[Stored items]
· · · ·

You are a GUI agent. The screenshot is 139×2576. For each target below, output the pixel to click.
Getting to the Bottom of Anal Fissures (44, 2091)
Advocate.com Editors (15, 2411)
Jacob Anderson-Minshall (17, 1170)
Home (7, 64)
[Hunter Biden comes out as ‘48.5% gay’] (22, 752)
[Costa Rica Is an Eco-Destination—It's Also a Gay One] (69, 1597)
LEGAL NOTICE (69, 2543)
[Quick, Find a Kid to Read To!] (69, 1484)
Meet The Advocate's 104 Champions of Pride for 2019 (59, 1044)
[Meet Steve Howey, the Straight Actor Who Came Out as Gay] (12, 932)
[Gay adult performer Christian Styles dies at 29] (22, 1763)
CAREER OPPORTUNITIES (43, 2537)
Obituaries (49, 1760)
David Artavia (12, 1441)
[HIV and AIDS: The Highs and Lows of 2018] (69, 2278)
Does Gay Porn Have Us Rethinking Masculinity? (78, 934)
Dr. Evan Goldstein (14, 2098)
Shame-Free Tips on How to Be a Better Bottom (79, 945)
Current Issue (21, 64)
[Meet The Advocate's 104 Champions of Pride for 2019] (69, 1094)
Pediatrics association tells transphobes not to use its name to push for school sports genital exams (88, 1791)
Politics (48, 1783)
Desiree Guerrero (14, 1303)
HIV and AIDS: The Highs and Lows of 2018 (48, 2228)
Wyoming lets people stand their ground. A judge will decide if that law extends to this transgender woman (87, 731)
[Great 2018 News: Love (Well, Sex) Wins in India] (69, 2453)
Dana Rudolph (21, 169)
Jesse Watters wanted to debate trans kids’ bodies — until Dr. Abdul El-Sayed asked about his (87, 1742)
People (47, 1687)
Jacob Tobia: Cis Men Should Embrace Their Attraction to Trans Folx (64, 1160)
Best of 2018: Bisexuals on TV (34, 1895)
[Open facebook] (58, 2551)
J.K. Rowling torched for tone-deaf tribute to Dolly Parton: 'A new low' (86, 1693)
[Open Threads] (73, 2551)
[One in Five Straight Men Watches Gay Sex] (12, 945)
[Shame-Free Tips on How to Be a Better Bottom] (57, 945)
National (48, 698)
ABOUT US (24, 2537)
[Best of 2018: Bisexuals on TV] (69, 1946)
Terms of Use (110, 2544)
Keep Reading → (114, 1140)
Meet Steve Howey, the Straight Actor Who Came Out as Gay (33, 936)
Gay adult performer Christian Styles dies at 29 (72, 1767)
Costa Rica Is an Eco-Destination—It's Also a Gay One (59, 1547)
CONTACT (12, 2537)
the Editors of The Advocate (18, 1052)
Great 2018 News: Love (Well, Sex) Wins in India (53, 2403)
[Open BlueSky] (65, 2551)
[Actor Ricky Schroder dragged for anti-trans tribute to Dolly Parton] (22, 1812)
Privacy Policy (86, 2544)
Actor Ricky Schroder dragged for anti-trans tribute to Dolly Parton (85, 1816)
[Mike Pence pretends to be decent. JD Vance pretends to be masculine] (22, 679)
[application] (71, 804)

· · · ·

* **Work required**:
Copy out each line of the data above, exactly, if it lies between the line holding "Dana Rudolph (21, 169)" and the line holding "Keep Reading → (114, 1140)", inclusive; copy no other line.

* **Exercise response**:
Dana Rudolph (21, 169)
Jesse Watters wanted to debate trans kids’ bodies — until Dr. Abdul El-Sayed asked about his (87, 1742)
People (47, 1687)
Jacob Tobia: Cis Men Should Embrace Their Attraction to Trans Folx (64, 1160)
Best of 2018: Bisexuals on TV (34, 1895)
[Open facebook] (58, 2551)
J.K. Rowling torched for tone-deaf tribute to Dolly Parton: 'A new low' (86, 1693)
[Open Threads] (73, 2551)
[One in Five Straight Men Watches Gay Sex] (12, 945)
[Shame-Free Tips on How to Be a Better Bottom] (57, 945)
National (48, 698)
ABOUT US (24, 2537)
[Best of 2018: Bisexuals on TV] (69, 1946)
Terms of Use (110, 2544)
Keep Reading → (114, 1140)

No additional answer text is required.